The real significance of this is that as Americans you and I have a migrant temperament. While it will vary in intensity from person to person, this means that compared to the rest of the world we are a country of risk-takers and novelty-seekers, with a love of adventure and a keen sense of curiosity. This is a profound truth that has shaped our country and I believe it can provide us some invaluable insight into our culture and ourselves.
After the first time I read this book a few years ago, I saw the world differently, I saw myself differently. And I know this has incredible implications for my family and how we parent our children, I’m just still trying to figure it out. My husband and I feel strongly about having the mindset of producers, not consumers and imparting this mentality to our boys, so that is where I will start.
The incredible migrant strengths such as innovation and creativity, and the values of persistence and hard work have made this country what it is today. Unfortunately in our enthusiasm we have prioritized wealth over the social structures that would keep our lives in balance.
I think that part of the answer is to embrace our creativity. I want to empty our home of clutter, items that simply provided something novel in the moment. And then selectively let items take space in our house that contribute to our lives, as parts of meaningful collections, or hobbies, that contribute to our happiness and facilitate our attempts to be creative and produce things of value.

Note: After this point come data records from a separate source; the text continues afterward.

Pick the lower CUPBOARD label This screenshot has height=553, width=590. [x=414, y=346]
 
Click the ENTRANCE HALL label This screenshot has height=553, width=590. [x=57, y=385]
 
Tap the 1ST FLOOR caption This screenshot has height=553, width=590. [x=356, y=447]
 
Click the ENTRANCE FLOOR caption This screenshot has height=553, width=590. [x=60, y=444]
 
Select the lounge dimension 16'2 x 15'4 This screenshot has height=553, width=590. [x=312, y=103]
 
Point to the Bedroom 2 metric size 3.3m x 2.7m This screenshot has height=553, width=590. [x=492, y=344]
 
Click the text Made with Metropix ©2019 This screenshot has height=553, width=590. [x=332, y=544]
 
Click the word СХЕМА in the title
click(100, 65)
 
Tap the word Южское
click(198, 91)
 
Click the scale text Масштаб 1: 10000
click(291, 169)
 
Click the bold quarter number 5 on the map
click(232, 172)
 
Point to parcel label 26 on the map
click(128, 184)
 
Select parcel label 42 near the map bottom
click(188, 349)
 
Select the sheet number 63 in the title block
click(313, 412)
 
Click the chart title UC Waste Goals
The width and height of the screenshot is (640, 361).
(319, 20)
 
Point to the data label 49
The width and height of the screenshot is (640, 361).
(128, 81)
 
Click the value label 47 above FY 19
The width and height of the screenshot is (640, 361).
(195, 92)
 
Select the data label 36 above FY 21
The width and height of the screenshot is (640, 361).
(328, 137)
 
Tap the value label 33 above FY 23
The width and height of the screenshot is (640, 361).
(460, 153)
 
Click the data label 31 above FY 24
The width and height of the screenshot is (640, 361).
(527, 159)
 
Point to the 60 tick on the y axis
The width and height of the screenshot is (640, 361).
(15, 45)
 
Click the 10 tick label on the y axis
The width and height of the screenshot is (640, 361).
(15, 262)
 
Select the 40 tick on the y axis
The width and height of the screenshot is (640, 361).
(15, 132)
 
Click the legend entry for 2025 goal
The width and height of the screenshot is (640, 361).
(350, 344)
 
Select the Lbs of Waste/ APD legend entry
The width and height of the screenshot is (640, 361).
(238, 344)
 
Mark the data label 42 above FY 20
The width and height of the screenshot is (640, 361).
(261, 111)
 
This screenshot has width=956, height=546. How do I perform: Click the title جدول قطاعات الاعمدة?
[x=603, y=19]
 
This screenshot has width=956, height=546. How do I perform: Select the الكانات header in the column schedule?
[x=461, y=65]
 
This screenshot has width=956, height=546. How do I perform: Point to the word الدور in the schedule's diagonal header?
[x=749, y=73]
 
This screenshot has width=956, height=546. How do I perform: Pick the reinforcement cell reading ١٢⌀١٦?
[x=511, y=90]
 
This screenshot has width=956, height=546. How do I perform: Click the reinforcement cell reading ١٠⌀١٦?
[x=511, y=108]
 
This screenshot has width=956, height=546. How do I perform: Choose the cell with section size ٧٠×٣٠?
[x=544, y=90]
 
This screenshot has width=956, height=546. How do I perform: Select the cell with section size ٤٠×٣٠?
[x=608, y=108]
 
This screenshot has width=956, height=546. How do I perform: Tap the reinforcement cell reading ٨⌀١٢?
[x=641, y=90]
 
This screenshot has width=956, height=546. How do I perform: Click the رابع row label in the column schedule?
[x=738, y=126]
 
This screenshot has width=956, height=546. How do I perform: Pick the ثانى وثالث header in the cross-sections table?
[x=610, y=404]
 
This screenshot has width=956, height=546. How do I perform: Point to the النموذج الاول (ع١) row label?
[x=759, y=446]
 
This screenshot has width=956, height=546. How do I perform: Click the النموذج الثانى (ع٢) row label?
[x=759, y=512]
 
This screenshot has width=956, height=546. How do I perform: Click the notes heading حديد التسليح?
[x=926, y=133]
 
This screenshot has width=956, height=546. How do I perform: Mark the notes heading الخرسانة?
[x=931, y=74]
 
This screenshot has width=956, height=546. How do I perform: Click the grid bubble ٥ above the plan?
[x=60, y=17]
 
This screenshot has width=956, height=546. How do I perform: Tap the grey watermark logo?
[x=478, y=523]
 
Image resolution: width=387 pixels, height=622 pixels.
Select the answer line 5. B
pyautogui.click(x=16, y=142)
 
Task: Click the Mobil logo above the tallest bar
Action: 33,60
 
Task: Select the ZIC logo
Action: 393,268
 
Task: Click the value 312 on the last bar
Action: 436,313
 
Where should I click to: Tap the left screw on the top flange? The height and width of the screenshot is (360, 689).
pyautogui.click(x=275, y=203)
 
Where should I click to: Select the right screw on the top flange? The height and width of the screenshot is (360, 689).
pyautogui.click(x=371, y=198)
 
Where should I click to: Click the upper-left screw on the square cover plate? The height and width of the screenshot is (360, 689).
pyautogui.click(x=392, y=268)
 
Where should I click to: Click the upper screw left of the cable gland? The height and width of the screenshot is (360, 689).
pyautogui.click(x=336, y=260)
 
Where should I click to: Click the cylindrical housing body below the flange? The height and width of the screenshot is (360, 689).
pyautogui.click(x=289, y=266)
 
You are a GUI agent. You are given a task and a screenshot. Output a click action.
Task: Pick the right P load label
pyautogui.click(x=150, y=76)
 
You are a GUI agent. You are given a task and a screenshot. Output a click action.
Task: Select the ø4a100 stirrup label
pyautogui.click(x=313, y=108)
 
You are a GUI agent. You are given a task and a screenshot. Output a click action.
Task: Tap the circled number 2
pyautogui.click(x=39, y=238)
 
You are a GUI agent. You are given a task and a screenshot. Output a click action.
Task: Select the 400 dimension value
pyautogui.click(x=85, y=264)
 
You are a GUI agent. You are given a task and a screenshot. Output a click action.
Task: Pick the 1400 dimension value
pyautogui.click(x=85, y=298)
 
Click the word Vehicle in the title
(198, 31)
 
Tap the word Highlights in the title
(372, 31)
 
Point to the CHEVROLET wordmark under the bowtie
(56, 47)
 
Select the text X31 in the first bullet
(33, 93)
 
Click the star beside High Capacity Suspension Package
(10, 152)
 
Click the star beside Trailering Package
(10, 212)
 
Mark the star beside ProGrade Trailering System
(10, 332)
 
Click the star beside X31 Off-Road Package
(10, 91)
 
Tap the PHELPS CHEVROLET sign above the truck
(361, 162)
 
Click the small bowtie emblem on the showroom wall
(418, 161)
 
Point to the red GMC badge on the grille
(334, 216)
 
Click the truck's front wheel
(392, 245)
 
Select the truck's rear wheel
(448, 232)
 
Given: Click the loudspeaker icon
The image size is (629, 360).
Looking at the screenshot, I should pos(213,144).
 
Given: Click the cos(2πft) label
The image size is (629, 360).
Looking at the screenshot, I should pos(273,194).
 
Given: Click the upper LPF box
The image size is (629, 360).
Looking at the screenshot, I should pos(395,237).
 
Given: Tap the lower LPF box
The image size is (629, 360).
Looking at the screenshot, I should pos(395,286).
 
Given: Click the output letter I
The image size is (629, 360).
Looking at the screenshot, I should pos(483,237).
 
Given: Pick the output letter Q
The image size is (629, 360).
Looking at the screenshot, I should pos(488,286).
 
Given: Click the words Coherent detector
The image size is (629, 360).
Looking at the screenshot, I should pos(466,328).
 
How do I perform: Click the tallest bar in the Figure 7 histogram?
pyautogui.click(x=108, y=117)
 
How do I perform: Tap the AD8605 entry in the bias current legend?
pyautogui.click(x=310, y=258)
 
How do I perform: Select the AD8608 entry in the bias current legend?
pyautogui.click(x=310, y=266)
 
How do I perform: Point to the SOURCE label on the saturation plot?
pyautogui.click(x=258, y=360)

My first challenge is to apply this to my current project of decluttering and organizing the house and pursuing a simpler form of life – as much as is possible with four active boys. But simpler doesn’t mean less. The current trend emphasizing simplifying and minimalism has been around awhile and I’ve been slow to get on the bandwagon but I’m starting to see that simpler doesn’t mean less, it can mean richer, fuller, more focused, less scattered, more meaningful, less empty – a more purposeful life.